Task details - Print the line containing "This screenshot has width=607, height=561." and all lines after it, unchanged, through the end of the data. Leave the pictures out.
[[ Information shown, beginning ]]
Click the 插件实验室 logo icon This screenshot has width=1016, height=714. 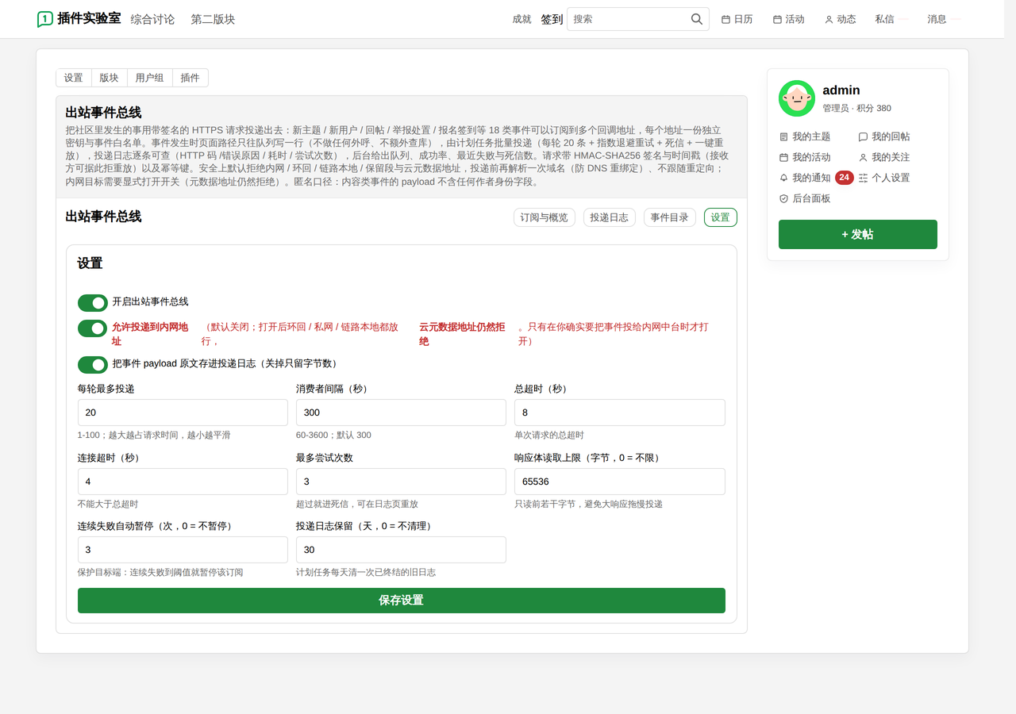coord(45,19)
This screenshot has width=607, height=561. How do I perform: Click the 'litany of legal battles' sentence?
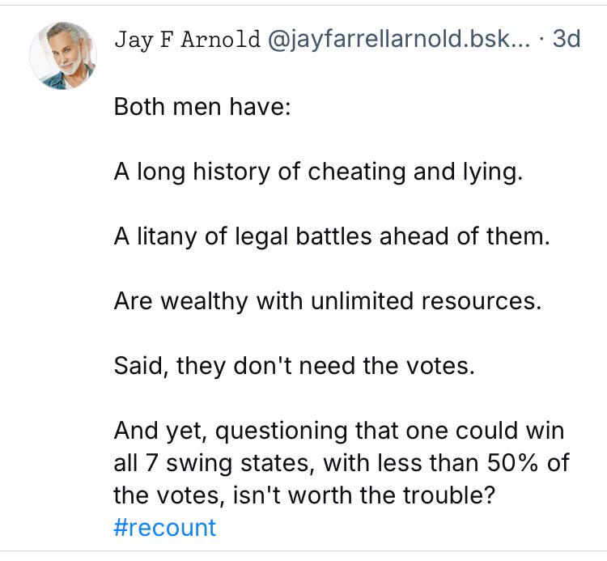click(x=332, y=236)
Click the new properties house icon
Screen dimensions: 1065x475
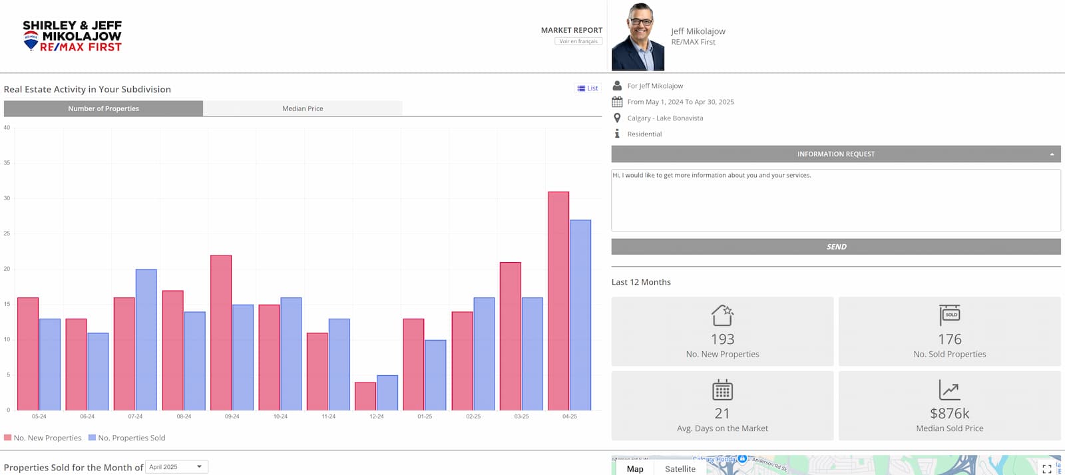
[[ Information shown, end ]]
Final answer -
This screenshot has width=607, height=561. How do I perform: Click the 'litany of legal battles' sentence?
click(x=332, y=236)
Click the new properties house icon
Screen dimensions: 1065x475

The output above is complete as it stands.